Do It Yourself Financial Planning

Personal financial planning is the fundamental process to give direction, stability and growth to your personal finances. It involves the willingness to establish medium and long term financial objectives or goals, with the discipline and commitment to make productive decisions in your work and professional life to achieve these goals. At the same time, it is a financial life project that accompanies you throughout the years and helps you build your financial freedom or independence. Here is a summary of the 9 essential steps to follow in your personal financial structure: Make an honest budget of monthly income and expenses. Implement habits and strategies of increasing and diversifying your income, as well as frugality or limiting non-essential or unproductive spending. The result of the new balanced budget should lead to a minimum savings of 10% of your monthly or annual net income.

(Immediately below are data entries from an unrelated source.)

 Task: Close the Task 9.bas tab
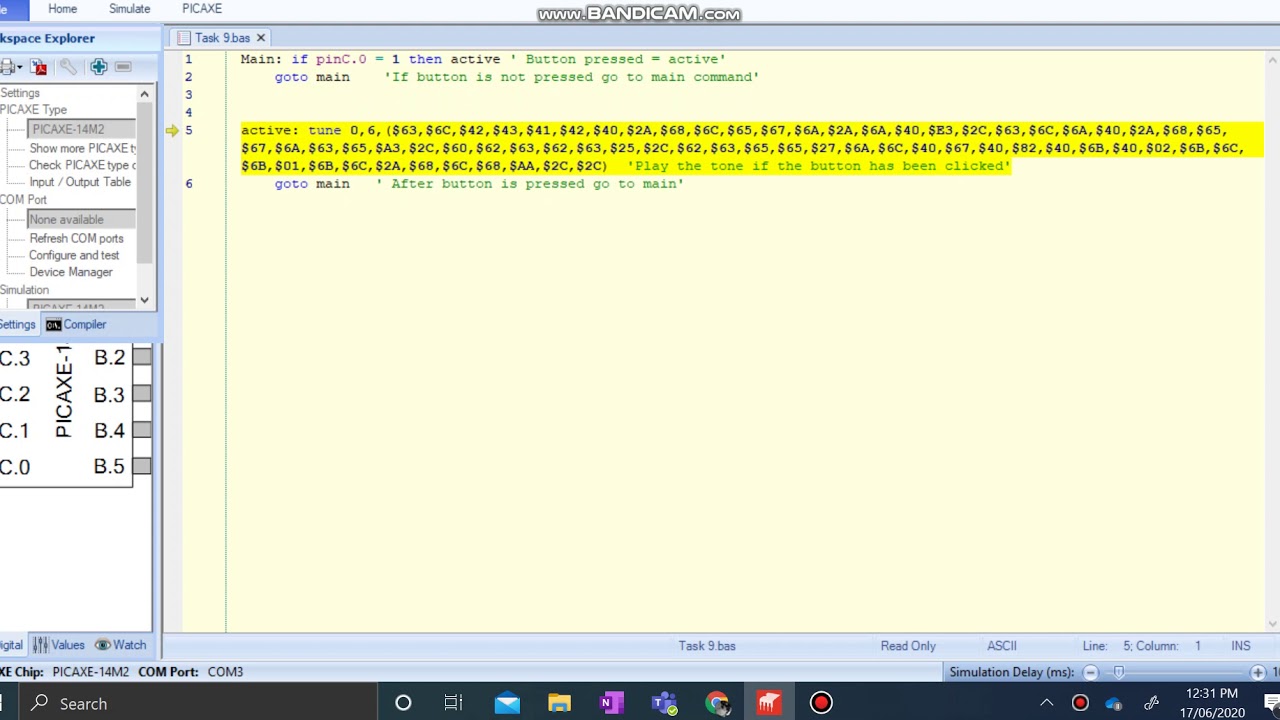[260, 38]
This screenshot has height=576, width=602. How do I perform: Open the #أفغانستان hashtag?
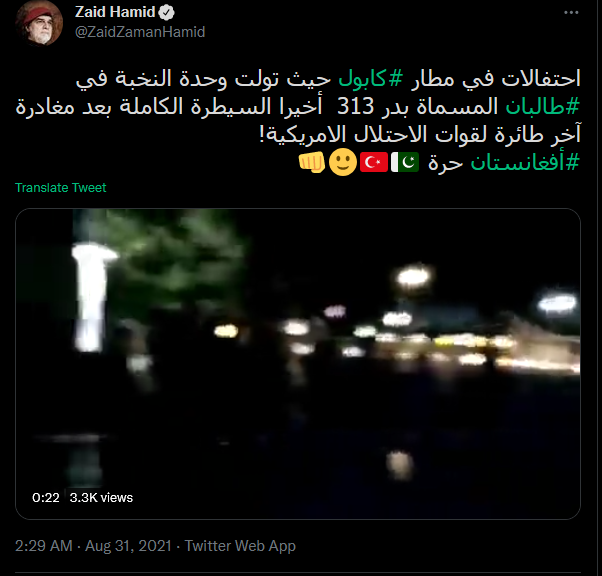click(x=524, y=162)
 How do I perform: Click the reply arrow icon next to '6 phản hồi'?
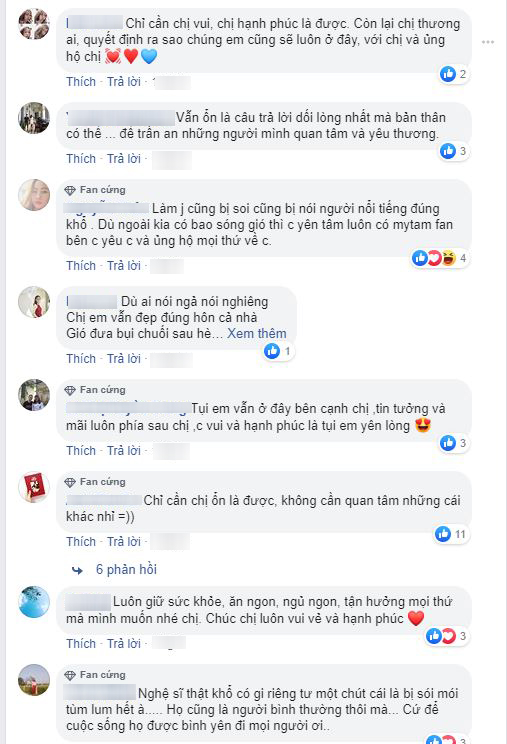[77, 570]
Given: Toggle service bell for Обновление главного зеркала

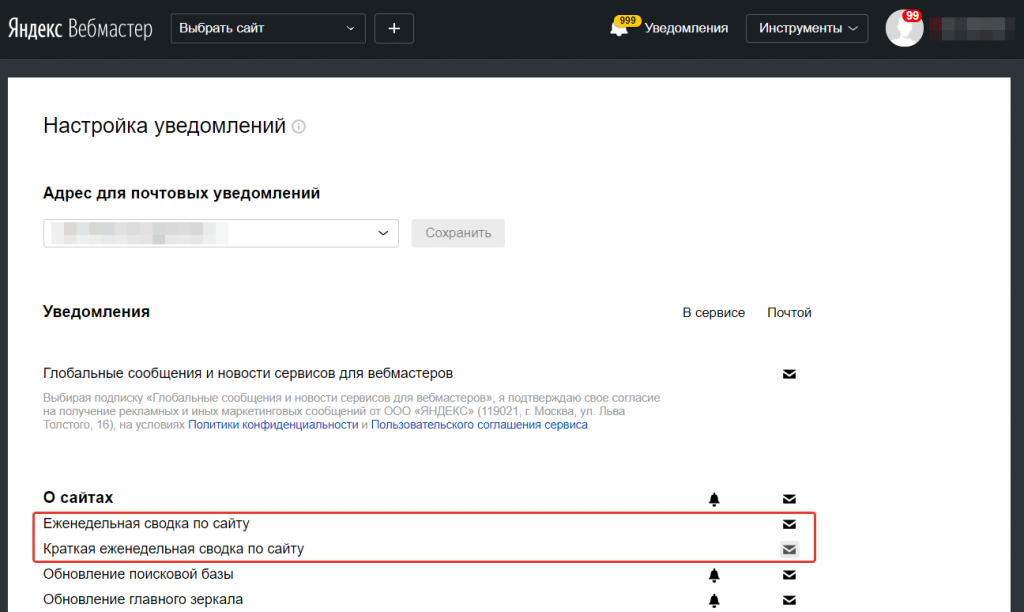Looking at the screenshot, I should point(714,600).
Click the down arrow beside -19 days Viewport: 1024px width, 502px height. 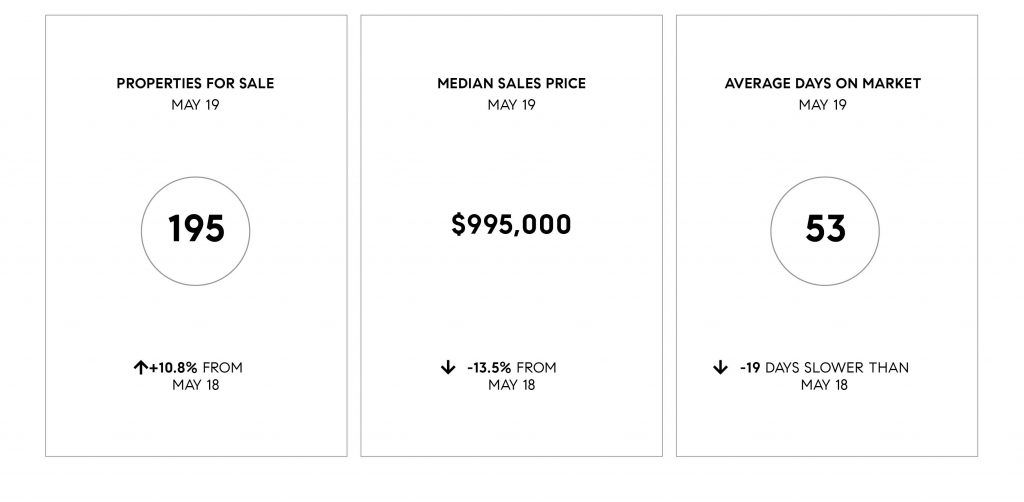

Define three main financial goals: a short term goal of 3 years, a medium term goal of 10 years and a long term goal of 25 years. Identify your investor profile and risk tolerance levels. Considering your profile, age, financial goals, savings surplus and family responsibilities, request a financial protection or investment plan or proposal to achieve the defined financial goals (it is recommended to consult with a good Financial Advisor). Initiate the plan. Do not defer. Evaluate semi-annually or annually with your investment advisor, the performance of your investment portfolio, considering the performance of the assets, risks assumed, costs of the structure, legal and fiscal regime applicable to your investments. If necessary, make adjustments or changes to your portfolio. It is important the empathy you have with your financial advisor, his understanding towards your financial goals and profitability expectations. Always reinvest your portfolio earnings and also the extraordinary income you receive annually for further financial growth. Be disciplined, diversify and enjoy a rock solid financial future. Follow these steps if you want to improve your financial planning efforts. If you want our team of professionals to take care of it, get in touch here.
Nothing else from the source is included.